I talked about Mithril briefly in my last post, but I want to delve into why I like it a bit more.

First, a quick explanation on what Mithril is. The Mithril site has the following to say on the subject.

What is Mithril?

Mithril is a client-side MVC framework - a tool to organize code in a way that is easy to think about and to maintain.

The site has more information as well some awesome articles like this one on partial module application or this one on view models. Give them a read if you have time.

But I digress.

While Mithril is a client-side MVC framework, I think that description is a little misleading. Most of what Mithril gives you out of the box is the view, the rest is just recommend practices. That might sound like a bad thing but its not. It gives you a lot of flexibility.

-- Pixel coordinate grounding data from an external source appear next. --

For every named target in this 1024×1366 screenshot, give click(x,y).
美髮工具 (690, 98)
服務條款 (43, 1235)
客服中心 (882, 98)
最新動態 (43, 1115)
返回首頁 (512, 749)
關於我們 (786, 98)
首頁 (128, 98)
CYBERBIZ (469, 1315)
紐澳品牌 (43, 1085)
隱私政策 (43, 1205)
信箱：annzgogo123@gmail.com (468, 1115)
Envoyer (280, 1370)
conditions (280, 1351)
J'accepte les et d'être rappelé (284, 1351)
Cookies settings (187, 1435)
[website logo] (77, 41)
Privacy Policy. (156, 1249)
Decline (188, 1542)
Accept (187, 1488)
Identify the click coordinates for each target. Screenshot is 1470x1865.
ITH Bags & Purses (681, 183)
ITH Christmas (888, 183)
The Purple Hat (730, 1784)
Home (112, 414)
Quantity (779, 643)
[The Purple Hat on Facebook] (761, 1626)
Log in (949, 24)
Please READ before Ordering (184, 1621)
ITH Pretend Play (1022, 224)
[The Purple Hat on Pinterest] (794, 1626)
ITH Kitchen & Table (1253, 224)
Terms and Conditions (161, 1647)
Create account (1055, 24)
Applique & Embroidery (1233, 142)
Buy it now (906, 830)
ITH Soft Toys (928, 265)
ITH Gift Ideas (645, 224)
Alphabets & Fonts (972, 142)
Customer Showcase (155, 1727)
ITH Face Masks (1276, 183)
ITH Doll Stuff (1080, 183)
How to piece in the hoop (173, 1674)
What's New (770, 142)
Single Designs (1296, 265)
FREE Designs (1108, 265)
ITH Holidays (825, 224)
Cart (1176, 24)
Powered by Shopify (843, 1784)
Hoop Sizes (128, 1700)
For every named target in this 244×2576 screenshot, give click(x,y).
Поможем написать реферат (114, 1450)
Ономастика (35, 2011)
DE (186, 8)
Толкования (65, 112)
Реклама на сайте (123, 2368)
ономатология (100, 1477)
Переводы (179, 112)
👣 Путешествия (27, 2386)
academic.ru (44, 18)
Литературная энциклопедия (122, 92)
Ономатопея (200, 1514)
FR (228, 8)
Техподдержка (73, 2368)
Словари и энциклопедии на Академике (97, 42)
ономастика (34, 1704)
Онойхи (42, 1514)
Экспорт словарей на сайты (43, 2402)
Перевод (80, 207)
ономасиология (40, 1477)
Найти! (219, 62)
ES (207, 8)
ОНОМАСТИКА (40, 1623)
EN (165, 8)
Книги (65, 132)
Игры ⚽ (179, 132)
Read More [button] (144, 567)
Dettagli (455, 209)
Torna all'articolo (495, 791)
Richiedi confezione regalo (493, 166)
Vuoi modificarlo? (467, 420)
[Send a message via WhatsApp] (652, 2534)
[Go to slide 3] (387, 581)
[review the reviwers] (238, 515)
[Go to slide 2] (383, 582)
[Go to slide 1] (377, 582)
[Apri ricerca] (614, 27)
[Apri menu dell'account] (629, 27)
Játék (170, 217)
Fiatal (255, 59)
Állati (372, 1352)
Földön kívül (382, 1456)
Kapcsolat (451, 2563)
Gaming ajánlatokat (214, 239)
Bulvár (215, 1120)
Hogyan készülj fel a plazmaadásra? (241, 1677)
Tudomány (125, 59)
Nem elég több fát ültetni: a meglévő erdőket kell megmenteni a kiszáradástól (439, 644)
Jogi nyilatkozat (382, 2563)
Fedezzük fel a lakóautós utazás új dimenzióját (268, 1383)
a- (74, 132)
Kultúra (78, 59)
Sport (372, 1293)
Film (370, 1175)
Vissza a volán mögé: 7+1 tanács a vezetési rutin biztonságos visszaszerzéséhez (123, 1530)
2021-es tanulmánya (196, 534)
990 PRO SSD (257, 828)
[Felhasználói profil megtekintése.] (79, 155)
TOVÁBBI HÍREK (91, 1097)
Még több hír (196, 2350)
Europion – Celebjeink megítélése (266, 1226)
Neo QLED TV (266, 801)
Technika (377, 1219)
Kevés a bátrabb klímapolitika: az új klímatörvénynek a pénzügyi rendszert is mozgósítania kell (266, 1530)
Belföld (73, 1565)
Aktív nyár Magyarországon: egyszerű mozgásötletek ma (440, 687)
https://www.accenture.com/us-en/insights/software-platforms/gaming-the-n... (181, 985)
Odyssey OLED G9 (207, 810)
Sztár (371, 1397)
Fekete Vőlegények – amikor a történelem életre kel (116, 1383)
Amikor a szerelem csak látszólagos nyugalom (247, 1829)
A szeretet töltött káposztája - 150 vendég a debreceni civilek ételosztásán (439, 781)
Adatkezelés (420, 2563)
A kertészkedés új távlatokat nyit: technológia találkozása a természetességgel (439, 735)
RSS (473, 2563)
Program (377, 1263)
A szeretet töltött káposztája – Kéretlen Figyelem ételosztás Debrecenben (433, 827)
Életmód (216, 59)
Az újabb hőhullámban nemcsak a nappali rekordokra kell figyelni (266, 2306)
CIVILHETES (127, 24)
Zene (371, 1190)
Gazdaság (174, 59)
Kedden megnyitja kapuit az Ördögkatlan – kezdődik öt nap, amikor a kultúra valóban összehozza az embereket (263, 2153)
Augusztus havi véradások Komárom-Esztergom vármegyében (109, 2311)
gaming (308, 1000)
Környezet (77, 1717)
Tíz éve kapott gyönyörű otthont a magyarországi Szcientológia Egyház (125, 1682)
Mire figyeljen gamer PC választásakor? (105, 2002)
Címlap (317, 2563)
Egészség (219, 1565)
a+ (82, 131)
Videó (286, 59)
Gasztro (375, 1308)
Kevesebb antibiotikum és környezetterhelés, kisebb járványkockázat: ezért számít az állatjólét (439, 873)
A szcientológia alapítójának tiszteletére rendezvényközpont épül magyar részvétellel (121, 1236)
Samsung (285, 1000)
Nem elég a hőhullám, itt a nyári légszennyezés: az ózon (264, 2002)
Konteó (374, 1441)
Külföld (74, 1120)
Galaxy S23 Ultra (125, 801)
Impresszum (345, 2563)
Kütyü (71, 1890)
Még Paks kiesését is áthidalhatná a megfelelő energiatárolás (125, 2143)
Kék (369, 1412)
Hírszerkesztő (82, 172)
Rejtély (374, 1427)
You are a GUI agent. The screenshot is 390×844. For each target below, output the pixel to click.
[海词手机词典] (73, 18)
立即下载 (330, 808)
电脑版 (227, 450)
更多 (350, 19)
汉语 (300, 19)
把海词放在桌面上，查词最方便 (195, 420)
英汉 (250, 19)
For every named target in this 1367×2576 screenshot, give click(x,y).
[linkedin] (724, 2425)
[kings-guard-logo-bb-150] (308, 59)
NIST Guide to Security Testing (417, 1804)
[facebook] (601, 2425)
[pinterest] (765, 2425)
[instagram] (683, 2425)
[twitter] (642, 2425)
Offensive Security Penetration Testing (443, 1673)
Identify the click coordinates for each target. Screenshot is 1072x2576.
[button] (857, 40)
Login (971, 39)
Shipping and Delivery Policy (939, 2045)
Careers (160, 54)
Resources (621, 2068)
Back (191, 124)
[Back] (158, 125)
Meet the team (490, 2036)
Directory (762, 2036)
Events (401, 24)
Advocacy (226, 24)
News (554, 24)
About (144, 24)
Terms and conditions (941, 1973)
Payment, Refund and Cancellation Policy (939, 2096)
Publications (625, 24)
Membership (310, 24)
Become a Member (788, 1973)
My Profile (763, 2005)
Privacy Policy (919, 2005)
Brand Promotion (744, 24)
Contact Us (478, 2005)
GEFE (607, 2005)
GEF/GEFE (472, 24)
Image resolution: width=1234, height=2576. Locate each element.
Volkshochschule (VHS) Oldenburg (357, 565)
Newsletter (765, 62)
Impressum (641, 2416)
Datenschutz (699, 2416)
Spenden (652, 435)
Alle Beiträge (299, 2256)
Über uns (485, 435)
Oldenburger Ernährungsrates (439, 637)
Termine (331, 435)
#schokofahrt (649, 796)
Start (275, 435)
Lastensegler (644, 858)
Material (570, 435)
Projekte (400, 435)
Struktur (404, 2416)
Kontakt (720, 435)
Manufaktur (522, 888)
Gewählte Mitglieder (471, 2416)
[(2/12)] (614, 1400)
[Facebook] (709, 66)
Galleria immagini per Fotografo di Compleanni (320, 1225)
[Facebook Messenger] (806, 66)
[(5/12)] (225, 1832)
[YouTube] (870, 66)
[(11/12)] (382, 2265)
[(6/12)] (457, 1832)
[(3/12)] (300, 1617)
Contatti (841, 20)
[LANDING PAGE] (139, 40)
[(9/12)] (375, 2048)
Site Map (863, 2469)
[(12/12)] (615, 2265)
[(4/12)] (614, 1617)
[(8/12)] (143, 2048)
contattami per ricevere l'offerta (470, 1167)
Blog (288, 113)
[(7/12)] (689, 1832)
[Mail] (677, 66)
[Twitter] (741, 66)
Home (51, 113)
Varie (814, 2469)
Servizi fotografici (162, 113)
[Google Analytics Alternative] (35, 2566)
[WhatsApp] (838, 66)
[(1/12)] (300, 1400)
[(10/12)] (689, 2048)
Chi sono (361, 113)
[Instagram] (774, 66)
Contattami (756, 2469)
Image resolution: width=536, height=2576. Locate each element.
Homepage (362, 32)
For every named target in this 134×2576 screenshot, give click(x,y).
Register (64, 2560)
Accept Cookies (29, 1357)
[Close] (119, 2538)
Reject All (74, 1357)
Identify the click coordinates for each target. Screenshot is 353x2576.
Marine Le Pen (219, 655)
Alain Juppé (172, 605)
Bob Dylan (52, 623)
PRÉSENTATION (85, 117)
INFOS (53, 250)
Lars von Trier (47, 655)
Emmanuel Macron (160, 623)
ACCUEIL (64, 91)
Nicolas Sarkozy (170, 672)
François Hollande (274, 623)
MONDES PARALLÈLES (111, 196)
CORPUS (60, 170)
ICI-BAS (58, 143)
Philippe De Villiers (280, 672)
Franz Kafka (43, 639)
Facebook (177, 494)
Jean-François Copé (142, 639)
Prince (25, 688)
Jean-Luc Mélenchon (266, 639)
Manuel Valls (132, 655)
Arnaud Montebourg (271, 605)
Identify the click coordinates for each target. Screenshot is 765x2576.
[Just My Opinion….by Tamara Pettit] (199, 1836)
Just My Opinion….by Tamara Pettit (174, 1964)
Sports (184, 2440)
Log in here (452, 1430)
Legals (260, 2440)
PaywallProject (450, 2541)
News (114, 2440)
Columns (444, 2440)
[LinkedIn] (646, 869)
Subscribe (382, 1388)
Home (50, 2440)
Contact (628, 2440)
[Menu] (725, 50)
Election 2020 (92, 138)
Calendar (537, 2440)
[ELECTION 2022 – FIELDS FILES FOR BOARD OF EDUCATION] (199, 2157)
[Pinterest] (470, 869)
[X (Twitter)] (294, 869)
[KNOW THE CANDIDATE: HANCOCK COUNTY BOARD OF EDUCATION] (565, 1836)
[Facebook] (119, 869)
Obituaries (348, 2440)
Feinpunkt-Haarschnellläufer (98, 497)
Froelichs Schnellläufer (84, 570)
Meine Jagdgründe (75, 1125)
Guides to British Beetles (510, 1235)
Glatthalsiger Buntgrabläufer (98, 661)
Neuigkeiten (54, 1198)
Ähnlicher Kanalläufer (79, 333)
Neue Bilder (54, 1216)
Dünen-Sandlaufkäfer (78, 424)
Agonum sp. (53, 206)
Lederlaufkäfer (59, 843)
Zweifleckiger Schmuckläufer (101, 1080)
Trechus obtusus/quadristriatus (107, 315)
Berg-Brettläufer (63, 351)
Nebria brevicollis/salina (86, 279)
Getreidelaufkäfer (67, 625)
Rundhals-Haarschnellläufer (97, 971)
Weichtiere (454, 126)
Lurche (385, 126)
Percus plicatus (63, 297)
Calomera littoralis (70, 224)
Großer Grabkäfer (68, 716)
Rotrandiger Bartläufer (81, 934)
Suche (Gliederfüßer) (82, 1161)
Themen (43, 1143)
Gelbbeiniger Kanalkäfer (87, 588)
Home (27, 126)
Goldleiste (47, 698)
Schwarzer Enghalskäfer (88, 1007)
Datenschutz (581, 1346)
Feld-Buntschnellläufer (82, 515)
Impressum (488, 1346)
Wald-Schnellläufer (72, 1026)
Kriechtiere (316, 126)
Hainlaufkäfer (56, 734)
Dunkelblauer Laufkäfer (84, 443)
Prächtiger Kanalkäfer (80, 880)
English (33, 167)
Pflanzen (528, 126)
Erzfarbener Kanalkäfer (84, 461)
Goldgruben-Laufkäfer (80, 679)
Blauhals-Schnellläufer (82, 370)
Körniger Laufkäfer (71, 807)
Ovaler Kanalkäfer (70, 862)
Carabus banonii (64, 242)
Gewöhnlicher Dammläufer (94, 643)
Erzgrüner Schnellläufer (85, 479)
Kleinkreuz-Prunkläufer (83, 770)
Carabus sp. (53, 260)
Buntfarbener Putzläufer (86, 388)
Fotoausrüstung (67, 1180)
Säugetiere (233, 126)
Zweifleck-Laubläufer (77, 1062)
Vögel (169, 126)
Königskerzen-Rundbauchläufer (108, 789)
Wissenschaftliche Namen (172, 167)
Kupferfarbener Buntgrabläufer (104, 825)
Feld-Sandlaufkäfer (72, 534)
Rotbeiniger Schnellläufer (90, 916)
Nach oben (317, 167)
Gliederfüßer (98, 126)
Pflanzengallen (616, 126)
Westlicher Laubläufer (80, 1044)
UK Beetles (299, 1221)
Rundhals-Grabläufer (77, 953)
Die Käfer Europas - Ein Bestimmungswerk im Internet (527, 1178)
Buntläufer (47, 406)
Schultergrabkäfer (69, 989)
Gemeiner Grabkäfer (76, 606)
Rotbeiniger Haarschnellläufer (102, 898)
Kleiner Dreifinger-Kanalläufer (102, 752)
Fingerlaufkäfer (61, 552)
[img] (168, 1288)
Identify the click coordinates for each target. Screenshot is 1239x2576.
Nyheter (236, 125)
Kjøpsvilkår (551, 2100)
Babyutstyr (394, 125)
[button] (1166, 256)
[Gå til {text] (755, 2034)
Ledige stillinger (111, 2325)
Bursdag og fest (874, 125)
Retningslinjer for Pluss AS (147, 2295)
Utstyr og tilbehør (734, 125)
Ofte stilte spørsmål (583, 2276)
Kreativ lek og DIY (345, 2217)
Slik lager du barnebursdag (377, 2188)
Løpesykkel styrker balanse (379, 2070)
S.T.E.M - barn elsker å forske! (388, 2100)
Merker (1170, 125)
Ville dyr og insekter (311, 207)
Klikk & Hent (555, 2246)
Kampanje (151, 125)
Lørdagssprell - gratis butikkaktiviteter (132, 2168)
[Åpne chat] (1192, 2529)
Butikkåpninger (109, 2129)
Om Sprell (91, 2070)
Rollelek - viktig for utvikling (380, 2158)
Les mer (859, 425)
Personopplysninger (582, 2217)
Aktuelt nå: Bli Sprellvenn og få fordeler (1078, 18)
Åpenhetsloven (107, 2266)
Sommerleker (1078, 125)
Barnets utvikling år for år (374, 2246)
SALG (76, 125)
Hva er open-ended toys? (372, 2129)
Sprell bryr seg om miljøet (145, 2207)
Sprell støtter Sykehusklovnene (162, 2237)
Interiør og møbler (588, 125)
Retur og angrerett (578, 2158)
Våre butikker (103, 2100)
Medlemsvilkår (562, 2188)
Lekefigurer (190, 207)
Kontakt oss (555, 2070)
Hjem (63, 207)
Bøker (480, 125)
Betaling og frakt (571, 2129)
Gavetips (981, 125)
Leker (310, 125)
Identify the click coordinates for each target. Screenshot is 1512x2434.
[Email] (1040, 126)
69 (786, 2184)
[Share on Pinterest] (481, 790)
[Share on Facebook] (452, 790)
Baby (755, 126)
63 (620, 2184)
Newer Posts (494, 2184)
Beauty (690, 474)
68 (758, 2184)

The Mithril site itself talks about how m.prop is just a simple getter setter function that could be replaced by any other getter setter function.

The crucial part here is none of the functionality is hidden from you. I have used knockout alot and I really like it, but debugging can be a pain if you aren’t careful. Which isn’t a knock on knockout perse, but it is a leaky abstraction that tries to pretend it isn’t. That means you have to learn some of the hidden stuff sometimes. I remember that I had a devil of a time creating a jquery modal binding.

With Mithril, almost all the complixity is created by you in creating the views. There isn’t werid loops or dependencies hidden in observables. It just runs the view method and prints the results.

The only cavet I have to say about Mithril, as that you have to let it control the HTML it has control of. If you try and change it from outside Mithril, it is just going to get overwritten when Mithril redraws.